Last year, Linda Pellerito began feeling odd, stinging sensations on her tongue and noticed a white spot, so at her next dental appointment, she mentioned it. An oral cancer screening revealed something suspicious.
“I walked in to have my teeth cleaned and walked out with orders to have a biopsy done the next day; it was a whirlwind,” Pellerito said.
She was completely shocked to learn the discomfort and spot was slow-growing cancer. For a moment, she felt lost, until her dentists referred her to James Melville DDS, an oral and maxillofacial surgeon with UTHealth Houston School of Dentistry.
Nearly 20,000 invasive oral cancer cases are diagnosed among men and women in the United States annually. According to the National Institute of Dental and Craniofacial Research, oral cancer rates are significantly lower for women than men.
Pellerito met with Melville and scheduled her surgery. “She wasn’t in the typical demographic that you think would get oral cancer,” Melville said.
Pellerito has no family history of cancer, isn’t a heavy drinker, and has never smoked, which are all linked to an increased risk for oral cancer.
“When I received the diagnosis, I went underwater for a minute or two. The only thing I wanted as a result was to be cancer-free,” Pellerito said. “I felt enough confidence from Dr. Melville that I wasn’t scared for myself.”

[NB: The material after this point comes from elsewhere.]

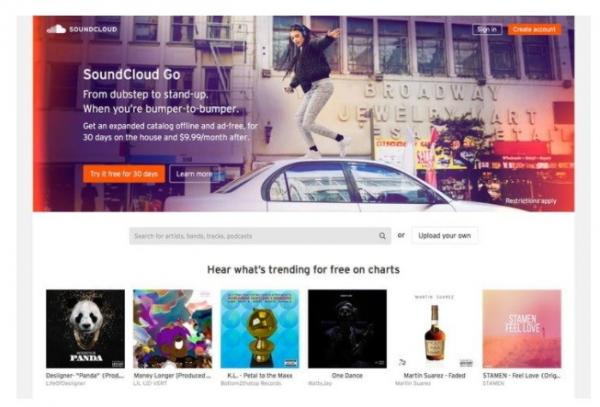
Task: Click the search magnifier icon
Action: tap(382, 236)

Melville successfully removed the malignant tissue while retaining full functionality of her tongue. Because she was on top of her regular dental appointments, doctors were able to catch her cancer at a stage where she did not need radiation and chemotherapy treatment.
“An ounce of prevention is a pound of cure. If you catch oral cancer early, then it is often a lot easier to treat than having to go full-board with extensive surgery,” Melville said. “Percentage-wise, smoking and drinking increases the risk of cancer by 30 times. For a unique subset of patients like Pellerito, we don’t really know why they get it.”
Now cancer-free, Pellerito hopes to spread the importance of routine dental visits and share the warning signs of oral cancer.
“That is my big push, for people to stay on top of their health. Have your doctor look at anything that you question, because it can make a difference,” she said.